Uma noite, quase à hora de se meter na cama, a velha observou que entrava um cliente na casa de Policarpo Anjos e assistiu à transacção habitual, com o agiota a passar para a mão do cliente um grosso maço de notas, que ela presumia dentro em pouco ir render o dobro.
Estaria tudo em ordem se não fora a cena violenta que se desenrolou em seguida. Transida de susto, viu o cliente levar as mãos ao pescoço do agiota e apertar com força até este tombar sem vida. Depois, o criminoso cujas feições ela viu bem, dado que as luzes estavam acesas, vasculhou a casa de Policarpo, descobriu o local onde o cofre dele se encontrava, pegou num maço de notas, fez um embrulho com ele, e saiu, deixando tudo às escuras.
O crime estava consumado. O que o assassino não sabia, era que o seu acto tivera uma testemunha.

Na manhã seguinte, a mulher que trabalhava a dias na casa de Policarpo deu com o cadáver e chamou a Polícia.
A Brigada de Homicídios, composta por um inspector e dois agentes veio pouco depois e pôs-se a trabalhar no caso, cumprindo as formalidades usuais, tirando fotografias, impressões digitais e investigando a identidade da vítima e o seu modo de ocupação.
De posse das informações prestadas pele empregada de Policarpo, os agentes chegaram facilmente à conclusão de que o móbil do crime fora o roubo, dado que o agiota possuía sempre consigo avultadas quantias para a realização dos seus negócios.
— Vamos ter de fazer uma operação de limpeza nos marginais habituais desta zona. — admitiu o inspector — Em todo o caso, — ordenou — dêem uma volta peia vizinhança a ver se alguém detectou as visitas à vítima.
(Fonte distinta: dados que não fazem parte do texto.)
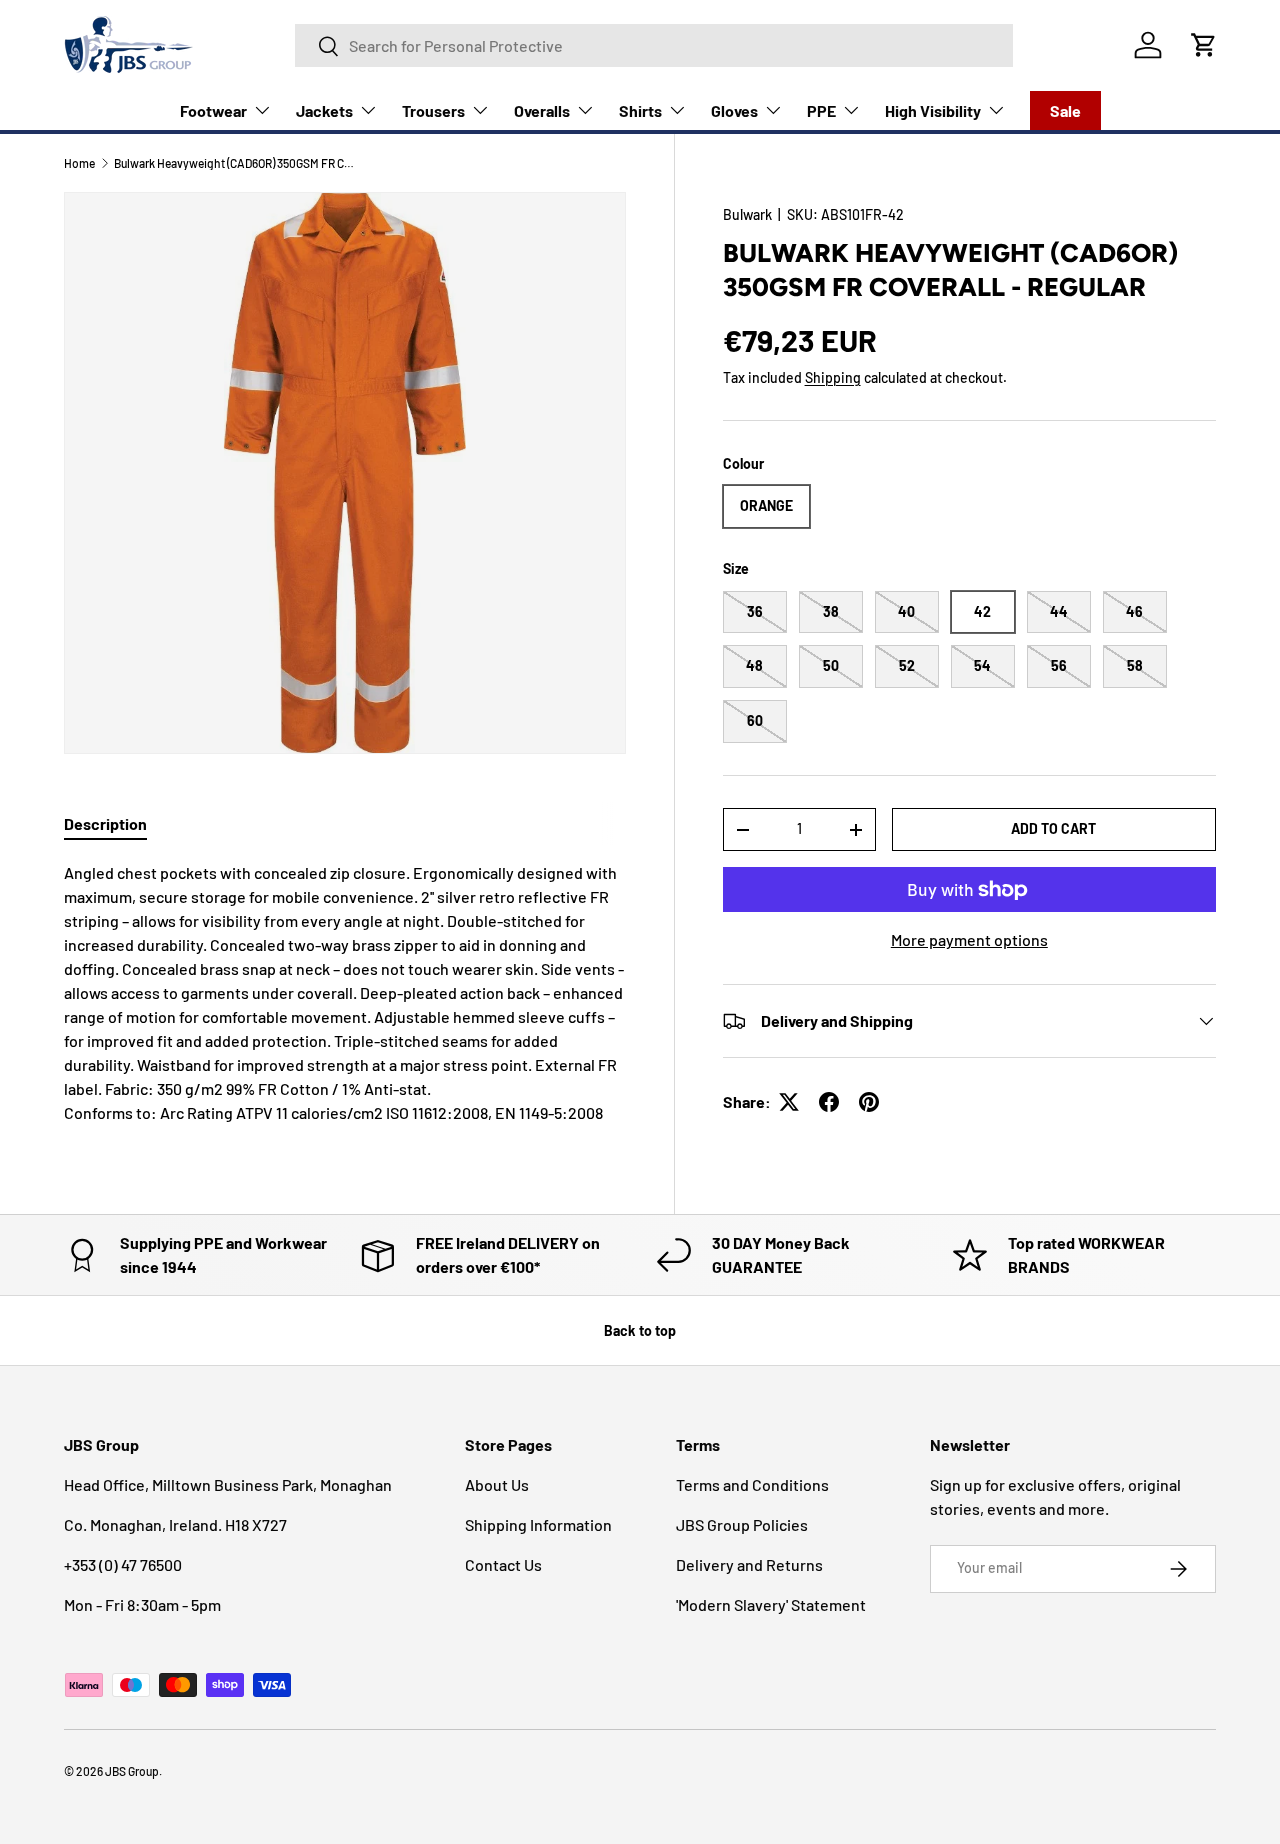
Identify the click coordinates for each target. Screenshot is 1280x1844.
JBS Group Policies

Somente por rotina, pois não acredito que o criminoso não tomasse precauções para não ser visto.
Os subordinados obedeceram e voltaram, pouco depois, com novidades.
— Encontrei uma velha a afirmar que assistiu ao crime. — anunciou um deles — Diz que mora aqui defronte, estava à janela, e viu tudo.
— O quê? Uma testemunha? — opinou o inspector em tom incrédulo — Uma velha? Aí temos as costumadas complicações. Certamente que se trata de uma paranóica. Temos experiência bastante para saber que quando se dá um caso destes aparecem logo um ou dois tresloucados a dizer que viram tudo e afinal não passa de imaginação doentia, só servindo para dar trabalho. Manda-a embora. Nem merece a pena ouvi-la.
O agente ia obedecer ao superior, quando pela porta, deixada aberta, surgiu a cabeça da velha, muito velha, que espreitava pela janela estreita das águas-furtadas.
— Os senhores são da Polícia? — perguntou ela timidamente — Venho para prestar declarações sobre o assassínio do agiota.
Depois, ante a surpresa geral, ficou estarrecida ao deparar com inspector. Fez o sinal da cruz e ia a esgueirar-se pela porta fora qu ando o agente que estava mais perto a deteve, segurando-a firmemente.
— Que temos, boa velhinha? Preste ao senhor inspector as suas informações. — convidou ele, colocando-a defronte do superior.
— Inspector? Inspector? — gaguejou a velha — O criminoso é que é. Vi-lhe bem a cara.